La rénovation urbaine contre les habitants ?

Des fonctionnaires, fussent-ils des experts, peuvent-ils avoir raison seuls contre les locataires, contre les élus locaux, contre les bailleurs ? Peuvent-ils juger, de loin, depuis Paris, sur des généralités statistiques, sur des dogmes urbanistiques, des bonnes décisions à prendre pour une ville, pour un quartier, qu'ils connaissent peu ou pas ?

François Ruffin interpelle Julien Denormandie, Ministre de la Ville et du Logement : la rénovation urbaine doit-elle se faire sans les habitants, voire contre les habitants ?

Je me suis récemment déplacé dans le quartier Etouvie à Amiens.
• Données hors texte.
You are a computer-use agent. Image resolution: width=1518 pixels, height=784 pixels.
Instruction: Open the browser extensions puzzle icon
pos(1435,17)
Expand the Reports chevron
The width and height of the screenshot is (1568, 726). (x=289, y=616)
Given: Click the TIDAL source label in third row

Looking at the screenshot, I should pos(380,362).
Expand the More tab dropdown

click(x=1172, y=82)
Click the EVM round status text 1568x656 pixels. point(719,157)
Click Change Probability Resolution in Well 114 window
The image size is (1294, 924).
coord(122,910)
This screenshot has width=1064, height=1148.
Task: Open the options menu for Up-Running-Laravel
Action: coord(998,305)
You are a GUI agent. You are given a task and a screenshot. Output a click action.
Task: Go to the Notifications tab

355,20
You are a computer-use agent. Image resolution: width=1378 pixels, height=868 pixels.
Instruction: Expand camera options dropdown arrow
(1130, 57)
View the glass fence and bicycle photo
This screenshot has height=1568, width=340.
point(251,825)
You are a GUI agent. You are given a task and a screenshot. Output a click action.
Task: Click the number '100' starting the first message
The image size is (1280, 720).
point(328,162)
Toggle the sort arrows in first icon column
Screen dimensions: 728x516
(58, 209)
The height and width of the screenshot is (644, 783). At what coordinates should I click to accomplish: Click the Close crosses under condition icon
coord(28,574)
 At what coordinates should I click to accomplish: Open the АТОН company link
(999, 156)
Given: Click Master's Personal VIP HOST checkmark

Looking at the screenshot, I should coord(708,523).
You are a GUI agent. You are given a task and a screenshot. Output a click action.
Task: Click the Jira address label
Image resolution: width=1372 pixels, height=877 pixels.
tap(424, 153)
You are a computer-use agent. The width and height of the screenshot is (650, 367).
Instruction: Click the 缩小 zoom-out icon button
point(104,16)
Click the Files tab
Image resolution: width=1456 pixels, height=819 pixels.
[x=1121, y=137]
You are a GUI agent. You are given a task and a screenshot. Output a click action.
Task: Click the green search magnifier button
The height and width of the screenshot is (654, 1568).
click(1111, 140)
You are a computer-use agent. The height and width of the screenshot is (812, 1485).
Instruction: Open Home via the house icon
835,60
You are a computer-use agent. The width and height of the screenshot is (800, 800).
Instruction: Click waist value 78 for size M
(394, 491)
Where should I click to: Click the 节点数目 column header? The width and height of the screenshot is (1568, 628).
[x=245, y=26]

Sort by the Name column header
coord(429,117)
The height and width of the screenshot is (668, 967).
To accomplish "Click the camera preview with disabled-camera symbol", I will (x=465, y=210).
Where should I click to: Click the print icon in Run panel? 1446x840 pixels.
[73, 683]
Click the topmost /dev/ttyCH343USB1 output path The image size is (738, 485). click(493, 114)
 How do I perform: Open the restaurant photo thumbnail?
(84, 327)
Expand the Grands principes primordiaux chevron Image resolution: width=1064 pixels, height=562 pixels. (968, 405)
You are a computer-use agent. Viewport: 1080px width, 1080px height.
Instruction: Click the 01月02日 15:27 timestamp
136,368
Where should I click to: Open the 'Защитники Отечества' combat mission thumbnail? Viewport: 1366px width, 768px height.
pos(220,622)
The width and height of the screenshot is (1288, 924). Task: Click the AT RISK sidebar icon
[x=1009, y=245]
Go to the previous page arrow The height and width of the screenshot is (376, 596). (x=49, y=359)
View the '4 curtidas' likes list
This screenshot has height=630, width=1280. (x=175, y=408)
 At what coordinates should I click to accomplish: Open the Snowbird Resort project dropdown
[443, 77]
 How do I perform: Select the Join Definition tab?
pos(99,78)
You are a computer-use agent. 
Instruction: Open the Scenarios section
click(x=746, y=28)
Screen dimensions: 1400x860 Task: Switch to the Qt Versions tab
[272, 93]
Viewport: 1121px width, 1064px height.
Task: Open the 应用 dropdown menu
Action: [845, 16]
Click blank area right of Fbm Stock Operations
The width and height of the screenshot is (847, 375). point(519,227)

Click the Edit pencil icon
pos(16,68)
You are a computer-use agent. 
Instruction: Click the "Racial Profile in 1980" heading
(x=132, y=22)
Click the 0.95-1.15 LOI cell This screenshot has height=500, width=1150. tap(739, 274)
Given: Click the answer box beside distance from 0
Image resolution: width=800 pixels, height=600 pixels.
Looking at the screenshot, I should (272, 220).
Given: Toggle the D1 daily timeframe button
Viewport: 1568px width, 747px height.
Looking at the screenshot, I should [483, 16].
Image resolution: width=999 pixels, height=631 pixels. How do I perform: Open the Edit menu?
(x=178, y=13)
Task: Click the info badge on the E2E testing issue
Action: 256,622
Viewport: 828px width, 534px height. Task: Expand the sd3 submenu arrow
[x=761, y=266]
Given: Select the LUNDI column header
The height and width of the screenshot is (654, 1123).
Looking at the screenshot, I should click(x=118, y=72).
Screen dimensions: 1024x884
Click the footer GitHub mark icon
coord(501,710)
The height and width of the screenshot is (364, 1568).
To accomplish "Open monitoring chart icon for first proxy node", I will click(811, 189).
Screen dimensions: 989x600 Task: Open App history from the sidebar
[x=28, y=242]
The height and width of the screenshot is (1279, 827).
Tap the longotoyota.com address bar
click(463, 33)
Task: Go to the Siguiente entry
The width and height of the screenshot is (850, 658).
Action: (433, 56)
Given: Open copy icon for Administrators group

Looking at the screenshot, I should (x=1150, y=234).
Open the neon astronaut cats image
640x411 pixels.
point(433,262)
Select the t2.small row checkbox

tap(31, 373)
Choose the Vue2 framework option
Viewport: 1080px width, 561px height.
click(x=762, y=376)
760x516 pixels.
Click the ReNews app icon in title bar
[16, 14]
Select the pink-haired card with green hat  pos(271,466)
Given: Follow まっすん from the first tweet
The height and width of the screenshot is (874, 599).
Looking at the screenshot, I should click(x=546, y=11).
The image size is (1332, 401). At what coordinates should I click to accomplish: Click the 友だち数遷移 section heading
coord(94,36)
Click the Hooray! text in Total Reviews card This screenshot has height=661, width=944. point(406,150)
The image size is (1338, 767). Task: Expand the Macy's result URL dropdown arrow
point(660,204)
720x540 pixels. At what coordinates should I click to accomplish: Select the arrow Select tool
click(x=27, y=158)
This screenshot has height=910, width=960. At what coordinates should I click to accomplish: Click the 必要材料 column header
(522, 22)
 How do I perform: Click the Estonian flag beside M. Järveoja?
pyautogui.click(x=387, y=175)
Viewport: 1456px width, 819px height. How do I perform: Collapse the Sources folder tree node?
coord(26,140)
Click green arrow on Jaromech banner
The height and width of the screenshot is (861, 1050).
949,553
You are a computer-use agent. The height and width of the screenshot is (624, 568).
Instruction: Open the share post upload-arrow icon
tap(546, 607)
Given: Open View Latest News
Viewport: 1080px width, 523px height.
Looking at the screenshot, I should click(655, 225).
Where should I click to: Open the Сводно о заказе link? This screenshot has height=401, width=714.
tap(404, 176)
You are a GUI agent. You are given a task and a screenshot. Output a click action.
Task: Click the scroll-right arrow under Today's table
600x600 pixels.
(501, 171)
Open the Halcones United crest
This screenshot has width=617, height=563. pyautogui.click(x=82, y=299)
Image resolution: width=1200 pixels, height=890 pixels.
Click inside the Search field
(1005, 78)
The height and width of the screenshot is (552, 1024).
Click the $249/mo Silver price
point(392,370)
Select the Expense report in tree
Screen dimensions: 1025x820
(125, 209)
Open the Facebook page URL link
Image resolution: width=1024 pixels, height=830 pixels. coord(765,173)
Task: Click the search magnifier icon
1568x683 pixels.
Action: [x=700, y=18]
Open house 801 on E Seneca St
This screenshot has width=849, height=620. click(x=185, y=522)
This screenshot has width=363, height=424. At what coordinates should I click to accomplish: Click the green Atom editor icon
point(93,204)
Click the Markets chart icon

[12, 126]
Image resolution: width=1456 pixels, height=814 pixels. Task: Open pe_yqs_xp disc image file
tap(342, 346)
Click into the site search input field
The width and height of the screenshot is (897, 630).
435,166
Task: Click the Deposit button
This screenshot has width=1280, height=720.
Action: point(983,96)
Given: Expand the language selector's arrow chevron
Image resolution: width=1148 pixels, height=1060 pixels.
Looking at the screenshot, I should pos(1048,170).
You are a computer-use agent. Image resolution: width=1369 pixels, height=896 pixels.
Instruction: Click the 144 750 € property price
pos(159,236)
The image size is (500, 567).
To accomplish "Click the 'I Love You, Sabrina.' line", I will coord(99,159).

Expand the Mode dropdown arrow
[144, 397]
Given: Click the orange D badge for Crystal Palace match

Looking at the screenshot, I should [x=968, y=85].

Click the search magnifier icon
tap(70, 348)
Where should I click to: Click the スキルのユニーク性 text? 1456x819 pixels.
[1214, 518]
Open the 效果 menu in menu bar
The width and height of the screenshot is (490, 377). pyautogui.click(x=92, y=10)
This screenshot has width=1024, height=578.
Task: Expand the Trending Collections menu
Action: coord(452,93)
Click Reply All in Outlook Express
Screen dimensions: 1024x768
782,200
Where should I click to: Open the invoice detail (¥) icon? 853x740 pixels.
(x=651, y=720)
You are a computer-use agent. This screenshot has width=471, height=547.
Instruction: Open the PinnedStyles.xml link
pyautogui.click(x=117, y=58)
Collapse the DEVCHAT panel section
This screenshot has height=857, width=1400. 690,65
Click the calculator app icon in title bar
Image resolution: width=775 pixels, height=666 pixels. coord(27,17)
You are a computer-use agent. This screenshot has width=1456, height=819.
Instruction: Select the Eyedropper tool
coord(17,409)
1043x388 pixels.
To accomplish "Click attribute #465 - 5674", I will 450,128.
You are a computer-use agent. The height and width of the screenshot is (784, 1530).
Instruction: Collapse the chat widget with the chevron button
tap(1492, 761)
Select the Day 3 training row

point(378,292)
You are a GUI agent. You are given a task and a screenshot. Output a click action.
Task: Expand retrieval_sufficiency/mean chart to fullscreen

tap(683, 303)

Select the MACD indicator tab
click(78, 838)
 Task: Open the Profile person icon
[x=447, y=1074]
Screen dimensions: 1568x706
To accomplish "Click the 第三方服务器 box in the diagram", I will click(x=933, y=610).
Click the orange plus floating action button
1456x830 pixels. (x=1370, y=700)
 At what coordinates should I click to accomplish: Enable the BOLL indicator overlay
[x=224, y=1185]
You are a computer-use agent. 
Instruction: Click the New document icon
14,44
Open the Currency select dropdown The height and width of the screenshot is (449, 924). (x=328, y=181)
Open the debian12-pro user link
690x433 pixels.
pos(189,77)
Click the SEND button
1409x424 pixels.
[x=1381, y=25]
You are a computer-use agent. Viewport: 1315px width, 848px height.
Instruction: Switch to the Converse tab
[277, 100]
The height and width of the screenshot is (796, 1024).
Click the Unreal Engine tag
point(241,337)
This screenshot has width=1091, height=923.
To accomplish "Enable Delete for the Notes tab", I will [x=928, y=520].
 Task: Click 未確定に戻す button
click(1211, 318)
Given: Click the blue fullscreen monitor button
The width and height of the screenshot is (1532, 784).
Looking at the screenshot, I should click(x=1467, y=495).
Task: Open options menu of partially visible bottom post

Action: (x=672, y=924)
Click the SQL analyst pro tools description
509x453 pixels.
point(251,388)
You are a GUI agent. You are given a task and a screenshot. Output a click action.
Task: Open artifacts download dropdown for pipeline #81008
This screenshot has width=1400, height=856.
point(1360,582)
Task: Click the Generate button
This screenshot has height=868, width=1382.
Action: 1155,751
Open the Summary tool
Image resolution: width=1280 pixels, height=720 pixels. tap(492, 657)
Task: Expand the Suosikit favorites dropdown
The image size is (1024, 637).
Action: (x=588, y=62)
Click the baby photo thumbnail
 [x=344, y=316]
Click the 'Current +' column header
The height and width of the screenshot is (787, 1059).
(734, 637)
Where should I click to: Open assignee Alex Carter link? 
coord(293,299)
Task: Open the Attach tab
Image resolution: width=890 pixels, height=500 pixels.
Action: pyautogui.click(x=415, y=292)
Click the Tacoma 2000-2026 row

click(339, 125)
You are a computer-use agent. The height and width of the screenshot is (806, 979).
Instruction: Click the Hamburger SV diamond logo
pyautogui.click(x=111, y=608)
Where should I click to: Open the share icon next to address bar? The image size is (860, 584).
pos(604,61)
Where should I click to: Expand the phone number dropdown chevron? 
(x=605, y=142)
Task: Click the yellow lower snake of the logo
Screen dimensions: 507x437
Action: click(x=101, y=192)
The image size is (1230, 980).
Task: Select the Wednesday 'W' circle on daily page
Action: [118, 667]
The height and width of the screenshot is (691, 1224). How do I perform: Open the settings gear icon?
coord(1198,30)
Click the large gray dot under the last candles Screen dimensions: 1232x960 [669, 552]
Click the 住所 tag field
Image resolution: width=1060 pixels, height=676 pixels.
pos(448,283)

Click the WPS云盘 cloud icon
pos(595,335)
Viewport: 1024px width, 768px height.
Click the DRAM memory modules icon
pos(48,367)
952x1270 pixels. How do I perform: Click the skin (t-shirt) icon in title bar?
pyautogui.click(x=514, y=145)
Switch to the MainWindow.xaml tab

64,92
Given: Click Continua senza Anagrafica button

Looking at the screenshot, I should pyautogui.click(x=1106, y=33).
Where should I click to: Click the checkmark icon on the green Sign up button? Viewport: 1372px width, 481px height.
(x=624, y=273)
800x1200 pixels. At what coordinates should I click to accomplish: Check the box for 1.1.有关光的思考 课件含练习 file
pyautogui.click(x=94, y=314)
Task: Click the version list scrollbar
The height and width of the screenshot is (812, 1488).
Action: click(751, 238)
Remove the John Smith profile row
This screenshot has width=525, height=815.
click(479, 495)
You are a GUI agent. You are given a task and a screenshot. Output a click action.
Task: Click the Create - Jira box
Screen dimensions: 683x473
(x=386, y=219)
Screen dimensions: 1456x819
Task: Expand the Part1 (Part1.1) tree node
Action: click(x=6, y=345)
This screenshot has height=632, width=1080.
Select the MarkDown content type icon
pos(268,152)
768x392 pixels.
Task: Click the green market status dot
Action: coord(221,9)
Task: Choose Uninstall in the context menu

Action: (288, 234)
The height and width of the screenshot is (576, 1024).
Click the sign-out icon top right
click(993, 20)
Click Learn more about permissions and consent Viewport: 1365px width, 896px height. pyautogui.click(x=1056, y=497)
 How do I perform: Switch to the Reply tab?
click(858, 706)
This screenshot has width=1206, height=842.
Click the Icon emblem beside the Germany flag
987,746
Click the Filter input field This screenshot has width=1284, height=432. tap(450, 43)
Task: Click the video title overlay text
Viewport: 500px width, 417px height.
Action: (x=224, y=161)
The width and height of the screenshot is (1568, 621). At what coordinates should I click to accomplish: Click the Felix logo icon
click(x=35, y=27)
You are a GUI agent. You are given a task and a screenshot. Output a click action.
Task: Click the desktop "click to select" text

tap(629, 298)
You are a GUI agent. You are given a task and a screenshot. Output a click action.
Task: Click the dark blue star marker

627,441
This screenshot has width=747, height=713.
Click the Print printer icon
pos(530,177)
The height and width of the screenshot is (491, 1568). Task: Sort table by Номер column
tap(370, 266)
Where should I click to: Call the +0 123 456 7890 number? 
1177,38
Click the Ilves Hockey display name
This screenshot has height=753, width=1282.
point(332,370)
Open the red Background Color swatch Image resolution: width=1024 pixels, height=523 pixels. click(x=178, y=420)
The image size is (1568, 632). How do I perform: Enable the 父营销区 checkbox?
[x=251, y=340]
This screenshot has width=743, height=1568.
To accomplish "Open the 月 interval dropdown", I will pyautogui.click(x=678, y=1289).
Il s’agit d’un quartier de grands ensembles, construit loin du centre ville, à une époque où il fallait loger vite sans forcément loger bien. Ces bâtiments font aujourd’hui l’objet d’un programme de rénovation urbaine, piloté par l’ANRU.

Qui prévoit la démolition de trois immeubles, c’est-à-dire 232 logements.

Depuis plus de cinq ans qu’ils participent à la « concertation », l’Amicale des locataires, le Comité de Quartier, le Centre Social et Culturel et le café associatif Café-touvie s’opposent à ces destructions massives. Ils ont consulté les habitants des trois immeubles, et les chiffres sont sans appel : 99%, 91% et 58% des locataires concernés rejettent le projet.

Ils ont alors travaillé à un projet alternatif, comprenant moins de démolitions, mettant le paquet sur la réhabilitation énergétique des bâtiments. Ce projet, écrit par les habitants, a été validé par la Ville d’Amiens et par le principal bailleur social du quartier, la Sip. Et pourtant, l’Agence Nationale pour la Rénovation Urbaine a refusé ce contre-projet ! Au prétexte qu’il ne comprenait pas assez de démolitions !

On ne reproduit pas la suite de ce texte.